C. Houdement
Maître de conférences, IUFM de Rouen
« Le gouvernement a indiqué son intention de faire du master 2 un pré-requis pour le passage des concours de recrutements de professeurs du primaire. Cette réforme ne serait pas sans effets pédagogiques (sur la formation des enseignants), mais aussi professionnels et sociaux (sur le métier d'enseignant lui-même). Quelles en seraient, pour vous, les principales conséquences, et quelles actions pensez-vous nécessaires ou possibles? ». La précipitation dans laquelle s’engage la réforme de la formation des maîtres nous plonge dans la perplexité la plus profonde. Les annonces faites de son intérêt cachent en réalité un profond gaspillage des intelligences et des ressources. |
Rallonger la formation ? Non, supprimer le financement des études
C’est un leurre d’affirmer que la formation sera allongée : depuis 1991 les professeurs des écoles deviennent néo-titulaires en général 5 ans après le baccalauréat, la 4ème année les reçus au concours perçoivent un salaire de stagiaires. La réforme leur offre de devenir titulaires après le master 2, c’est-à -dire 5 ans près le baccalauréat mais sans salaire.
Ce changement éloignera de la profession les étudiants à ressources faibles.
Professionnaliser la formation ? Non, émietter les apports en formation initiale, supprimer la formation continue, prendre le risque de couper les formations des professeurs des écoles des articulations nécessaires au métier
Les IUFM ont pensé une telle articulation en construisant des dispositifs permettrant à des formateurs de sensibilité différente (professeurs des écoles, spécialistes de la discipline et de sa didactique, enseignants chercheurs) de conjuguer leurs conseils aux débutants et de dispenser des séances de formation.
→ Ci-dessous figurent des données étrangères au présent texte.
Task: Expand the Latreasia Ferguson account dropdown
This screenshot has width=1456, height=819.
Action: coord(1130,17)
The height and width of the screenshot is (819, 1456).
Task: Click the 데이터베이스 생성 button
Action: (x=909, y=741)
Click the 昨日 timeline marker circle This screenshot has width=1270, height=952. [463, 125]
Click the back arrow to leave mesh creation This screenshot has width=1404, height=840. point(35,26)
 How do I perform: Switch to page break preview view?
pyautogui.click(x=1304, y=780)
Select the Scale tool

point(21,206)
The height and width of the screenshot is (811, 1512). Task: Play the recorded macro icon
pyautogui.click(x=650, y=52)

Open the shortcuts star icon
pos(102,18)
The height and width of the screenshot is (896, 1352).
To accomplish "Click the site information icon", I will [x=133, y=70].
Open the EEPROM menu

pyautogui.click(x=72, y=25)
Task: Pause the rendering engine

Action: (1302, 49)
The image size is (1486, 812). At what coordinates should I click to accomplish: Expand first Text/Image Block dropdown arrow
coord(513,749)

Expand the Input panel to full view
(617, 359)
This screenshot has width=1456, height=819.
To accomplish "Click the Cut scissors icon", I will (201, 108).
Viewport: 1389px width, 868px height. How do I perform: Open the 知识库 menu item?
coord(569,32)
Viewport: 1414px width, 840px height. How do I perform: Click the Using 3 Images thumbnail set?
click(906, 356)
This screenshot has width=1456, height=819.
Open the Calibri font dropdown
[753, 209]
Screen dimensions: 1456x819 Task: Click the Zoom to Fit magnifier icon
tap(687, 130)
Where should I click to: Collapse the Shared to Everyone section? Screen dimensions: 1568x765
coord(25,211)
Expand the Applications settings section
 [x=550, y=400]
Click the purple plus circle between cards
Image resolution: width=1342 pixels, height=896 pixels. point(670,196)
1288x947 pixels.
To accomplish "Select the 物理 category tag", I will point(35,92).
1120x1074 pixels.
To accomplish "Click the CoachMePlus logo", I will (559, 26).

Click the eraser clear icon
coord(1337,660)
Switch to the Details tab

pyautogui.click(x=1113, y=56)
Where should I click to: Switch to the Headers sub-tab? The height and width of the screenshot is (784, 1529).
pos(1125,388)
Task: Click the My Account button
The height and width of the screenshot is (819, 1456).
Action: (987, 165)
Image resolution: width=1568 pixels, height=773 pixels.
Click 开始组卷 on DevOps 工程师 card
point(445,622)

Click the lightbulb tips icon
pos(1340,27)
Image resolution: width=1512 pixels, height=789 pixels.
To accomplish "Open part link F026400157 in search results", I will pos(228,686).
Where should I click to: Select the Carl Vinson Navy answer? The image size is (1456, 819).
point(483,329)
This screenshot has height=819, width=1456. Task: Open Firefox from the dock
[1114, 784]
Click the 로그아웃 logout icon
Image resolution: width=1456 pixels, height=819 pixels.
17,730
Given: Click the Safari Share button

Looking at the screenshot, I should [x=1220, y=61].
Tout n’est pas parfait, pourtant dans les circonscriptions les inspecteurs apprécient globalement les nouveaux recrutés et leur aptitude à conduire la classe dès leurs débuts dans le métier.
Le reproche global fait aux IUFM concerne un défaut d’articulation théorie pratique ; est ce pour y remédier qu’on préconise de couper la formation théorique de la réalité du métier en juxtaposant des institutions différentes : compagnonnage dans l’école, formation dans des mastères qui n’auront pas le temps d’être réfléchis faute de temps ?
Quelle garantie peut on avoir qu’un compagnonnage même bien vécu arme pour des classes très différentes, sans analyse de ce qui permet la réussite de l’apprentissage ou son échec ? Il faut distinguer le compagnonnage de l’accompagnement exercé, notamment lors des stages en responsabilité des stagiaires PE2, par les formateurs qui aident le stagiaire à analyser capacités d’enseignement et techniques pédagogiques.
Les stages en responsabilité des stagiaires professeurs permettaient qu’ils expérimentent des projets et adaptent leurs connaissances à la contingence du métier, mais aussi que les professeurs des écoles titulaires qu’ils remplaçaient bénéficient de formation continue. Les inspecteurs et cadres du terrain ont de tout temps insisté, pour le développement de la professionnalité, sur la nécessité de la confrontation entre pairs sur des questions professionnelles avec l’accompagnement de spécialistes. Pourquoi rompre cet équilibre entre formation initiale et continue qui n’a pas démérité ?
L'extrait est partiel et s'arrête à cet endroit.